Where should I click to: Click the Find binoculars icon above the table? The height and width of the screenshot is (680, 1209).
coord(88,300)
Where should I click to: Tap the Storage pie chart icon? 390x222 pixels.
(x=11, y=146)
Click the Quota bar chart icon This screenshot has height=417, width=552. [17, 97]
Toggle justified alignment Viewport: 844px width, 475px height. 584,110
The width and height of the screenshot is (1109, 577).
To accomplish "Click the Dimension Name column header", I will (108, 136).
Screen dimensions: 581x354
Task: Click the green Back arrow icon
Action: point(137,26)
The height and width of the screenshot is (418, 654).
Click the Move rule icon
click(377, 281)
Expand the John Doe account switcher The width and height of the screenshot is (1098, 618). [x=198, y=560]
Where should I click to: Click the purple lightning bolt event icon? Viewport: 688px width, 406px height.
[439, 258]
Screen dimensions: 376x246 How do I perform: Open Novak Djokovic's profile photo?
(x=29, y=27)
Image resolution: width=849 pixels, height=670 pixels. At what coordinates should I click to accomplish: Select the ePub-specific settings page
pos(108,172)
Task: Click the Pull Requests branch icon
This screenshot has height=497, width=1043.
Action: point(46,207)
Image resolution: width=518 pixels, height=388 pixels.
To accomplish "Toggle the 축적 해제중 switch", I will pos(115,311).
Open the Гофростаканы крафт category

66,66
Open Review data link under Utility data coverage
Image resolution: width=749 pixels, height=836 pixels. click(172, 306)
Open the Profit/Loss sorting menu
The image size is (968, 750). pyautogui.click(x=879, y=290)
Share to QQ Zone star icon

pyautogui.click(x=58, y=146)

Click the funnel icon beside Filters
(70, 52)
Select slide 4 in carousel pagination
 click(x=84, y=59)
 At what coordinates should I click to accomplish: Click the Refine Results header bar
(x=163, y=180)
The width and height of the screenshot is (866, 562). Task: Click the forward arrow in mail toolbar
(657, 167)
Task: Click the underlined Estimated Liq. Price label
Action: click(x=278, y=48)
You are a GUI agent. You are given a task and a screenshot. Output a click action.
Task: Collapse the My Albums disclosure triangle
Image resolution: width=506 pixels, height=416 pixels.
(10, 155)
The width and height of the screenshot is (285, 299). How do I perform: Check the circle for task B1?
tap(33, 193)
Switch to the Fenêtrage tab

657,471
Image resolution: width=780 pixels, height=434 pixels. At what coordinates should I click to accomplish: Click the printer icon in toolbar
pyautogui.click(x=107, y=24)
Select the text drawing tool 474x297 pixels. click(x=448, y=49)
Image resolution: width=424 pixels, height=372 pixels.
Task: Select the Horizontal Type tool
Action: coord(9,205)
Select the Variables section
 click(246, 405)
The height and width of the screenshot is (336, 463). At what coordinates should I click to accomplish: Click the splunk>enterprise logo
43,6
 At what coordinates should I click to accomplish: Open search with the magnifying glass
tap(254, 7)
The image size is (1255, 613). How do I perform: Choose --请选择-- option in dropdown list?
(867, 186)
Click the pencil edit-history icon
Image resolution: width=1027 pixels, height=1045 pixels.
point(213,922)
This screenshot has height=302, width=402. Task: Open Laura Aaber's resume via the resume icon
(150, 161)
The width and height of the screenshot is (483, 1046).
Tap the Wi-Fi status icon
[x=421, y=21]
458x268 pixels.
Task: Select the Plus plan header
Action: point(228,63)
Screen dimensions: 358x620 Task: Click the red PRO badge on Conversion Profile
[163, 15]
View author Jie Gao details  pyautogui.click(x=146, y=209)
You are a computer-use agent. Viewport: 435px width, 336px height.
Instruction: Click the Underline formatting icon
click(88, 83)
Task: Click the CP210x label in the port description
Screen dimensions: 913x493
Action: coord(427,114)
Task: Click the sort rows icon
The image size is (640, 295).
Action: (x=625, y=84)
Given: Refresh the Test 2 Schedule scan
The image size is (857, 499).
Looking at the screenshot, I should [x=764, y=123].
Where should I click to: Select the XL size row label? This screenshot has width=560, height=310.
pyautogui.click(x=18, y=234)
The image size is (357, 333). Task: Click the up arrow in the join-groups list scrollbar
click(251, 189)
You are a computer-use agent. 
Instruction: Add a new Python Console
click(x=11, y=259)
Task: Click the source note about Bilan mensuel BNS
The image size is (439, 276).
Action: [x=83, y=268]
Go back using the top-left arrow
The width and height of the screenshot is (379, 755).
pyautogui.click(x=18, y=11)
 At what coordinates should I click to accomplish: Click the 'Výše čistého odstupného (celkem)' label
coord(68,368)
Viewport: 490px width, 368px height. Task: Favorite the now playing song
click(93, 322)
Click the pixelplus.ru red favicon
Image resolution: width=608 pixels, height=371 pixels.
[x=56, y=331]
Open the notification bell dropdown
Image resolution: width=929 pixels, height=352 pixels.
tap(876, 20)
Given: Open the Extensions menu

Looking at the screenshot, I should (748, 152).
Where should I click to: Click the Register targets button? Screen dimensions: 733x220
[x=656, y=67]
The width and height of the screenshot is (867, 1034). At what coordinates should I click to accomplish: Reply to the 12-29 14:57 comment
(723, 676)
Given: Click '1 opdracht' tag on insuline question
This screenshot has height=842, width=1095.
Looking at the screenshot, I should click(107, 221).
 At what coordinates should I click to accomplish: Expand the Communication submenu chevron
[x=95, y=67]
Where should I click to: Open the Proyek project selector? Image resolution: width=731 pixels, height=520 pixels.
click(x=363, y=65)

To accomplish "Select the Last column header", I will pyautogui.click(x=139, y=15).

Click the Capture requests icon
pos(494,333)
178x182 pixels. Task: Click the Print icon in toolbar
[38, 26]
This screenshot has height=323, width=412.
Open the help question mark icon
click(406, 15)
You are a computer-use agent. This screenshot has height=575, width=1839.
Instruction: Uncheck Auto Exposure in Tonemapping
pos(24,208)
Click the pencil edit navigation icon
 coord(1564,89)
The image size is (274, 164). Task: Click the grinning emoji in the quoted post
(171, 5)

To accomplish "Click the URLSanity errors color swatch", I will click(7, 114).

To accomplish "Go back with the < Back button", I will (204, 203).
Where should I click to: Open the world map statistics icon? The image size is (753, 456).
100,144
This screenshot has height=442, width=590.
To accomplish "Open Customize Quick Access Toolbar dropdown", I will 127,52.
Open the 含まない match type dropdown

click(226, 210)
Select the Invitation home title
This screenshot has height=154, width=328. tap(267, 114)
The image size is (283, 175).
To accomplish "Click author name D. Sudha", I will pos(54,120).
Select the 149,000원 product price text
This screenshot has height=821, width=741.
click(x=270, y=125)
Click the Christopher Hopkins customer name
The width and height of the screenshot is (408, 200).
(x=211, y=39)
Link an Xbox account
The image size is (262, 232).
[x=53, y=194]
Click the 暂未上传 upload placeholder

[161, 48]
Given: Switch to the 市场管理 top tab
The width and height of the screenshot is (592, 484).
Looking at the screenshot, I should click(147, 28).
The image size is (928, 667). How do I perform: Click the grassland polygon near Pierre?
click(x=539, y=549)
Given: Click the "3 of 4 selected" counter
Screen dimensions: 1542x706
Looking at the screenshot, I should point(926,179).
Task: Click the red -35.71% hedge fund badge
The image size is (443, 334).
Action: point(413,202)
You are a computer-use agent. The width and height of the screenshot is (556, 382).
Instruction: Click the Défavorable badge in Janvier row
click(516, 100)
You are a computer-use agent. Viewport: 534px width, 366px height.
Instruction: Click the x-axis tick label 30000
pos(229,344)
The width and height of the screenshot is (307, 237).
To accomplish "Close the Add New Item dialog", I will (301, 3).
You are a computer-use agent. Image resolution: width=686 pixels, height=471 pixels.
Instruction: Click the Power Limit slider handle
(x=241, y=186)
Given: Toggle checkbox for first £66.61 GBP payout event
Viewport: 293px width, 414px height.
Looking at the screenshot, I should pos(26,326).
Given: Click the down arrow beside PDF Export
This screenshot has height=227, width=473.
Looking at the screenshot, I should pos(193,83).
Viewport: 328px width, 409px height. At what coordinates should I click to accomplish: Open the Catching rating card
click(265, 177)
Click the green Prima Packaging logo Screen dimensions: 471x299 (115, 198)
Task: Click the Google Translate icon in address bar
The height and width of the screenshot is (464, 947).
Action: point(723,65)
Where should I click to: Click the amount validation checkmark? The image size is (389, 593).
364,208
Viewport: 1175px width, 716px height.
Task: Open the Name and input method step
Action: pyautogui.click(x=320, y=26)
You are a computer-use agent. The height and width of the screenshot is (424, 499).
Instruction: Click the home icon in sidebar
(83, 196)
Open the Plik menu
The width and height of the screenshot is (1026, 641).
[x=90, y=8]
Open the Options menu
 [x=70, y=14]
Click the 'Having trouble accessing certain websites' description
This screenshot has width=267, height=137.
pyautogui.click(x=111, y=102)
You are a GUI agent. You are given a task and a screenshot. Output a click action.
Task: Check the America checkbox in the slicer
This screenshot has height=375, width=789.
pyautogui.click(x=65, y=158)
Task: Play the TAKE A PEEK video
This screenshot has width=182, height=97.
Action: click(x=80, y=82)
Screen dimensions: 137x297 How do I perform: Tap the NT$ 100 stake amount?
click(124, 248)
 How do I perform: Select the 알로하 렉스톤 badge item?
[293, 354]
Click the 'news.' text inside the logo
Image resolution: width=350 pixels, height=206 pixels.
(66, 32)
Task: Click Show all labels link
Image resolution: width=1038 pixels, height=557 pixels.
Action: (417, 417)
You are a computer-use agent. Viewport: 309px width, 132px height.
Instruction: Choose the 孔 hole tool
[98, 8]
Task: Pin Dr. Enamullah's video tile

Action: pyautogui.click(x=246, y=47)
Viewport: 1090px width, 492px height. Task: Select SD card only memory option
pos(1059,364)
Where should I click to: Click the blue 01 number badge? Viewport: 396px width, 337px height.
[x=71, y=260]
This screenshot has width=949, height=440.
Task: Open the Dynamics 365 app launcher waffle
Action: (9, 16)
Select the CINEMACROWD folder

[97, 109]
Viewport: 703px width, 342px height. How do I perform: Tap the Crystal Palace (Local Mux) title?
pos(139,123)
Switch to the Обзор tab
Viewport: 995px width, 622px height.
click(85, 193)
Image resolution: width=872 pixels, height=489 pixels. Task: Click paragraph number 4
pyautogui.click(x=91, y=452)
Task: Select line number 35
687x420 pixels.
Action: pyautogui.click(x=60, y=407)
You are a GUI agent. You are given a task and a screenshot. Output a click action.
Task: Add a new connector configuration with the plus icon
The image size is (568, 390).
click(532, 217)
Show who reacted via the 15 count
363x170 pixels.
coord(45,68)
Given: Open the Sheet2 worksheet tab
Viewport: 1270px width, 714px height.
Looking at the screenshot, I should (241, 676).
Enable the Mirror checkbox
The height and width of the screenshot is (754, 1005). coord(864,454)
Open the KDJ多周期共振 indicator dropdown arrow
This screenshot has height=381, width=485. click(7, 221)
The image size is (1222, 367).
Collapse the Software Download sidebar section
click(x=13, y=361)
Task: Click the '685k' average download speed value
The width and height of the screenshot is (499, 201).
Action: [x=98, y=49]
===
Work request: Where the listing above reaches the line that contains "Instruction: Click the home icon in sidebar", start retyping, and finish with the line that contains "Task: Check the"; reproduce those lines exactly and no others.

Result below:
Instruction: Click the home icon in sidebar
(83, 196)
Open the Plik menu
The width and height of the screenshot is (1026, 641).
[x=90, y=8]
Open the Options menu
 [x=70, y=14]
Click the 'Having trouble accessing certain websites' description
This screenshot has width=267, height=137.
pyautogui.click(x=111, y=102)
You are a GUI agent. You are given a task and a screenshot. Output a click action.
Task: Check the America checkbox in the slicer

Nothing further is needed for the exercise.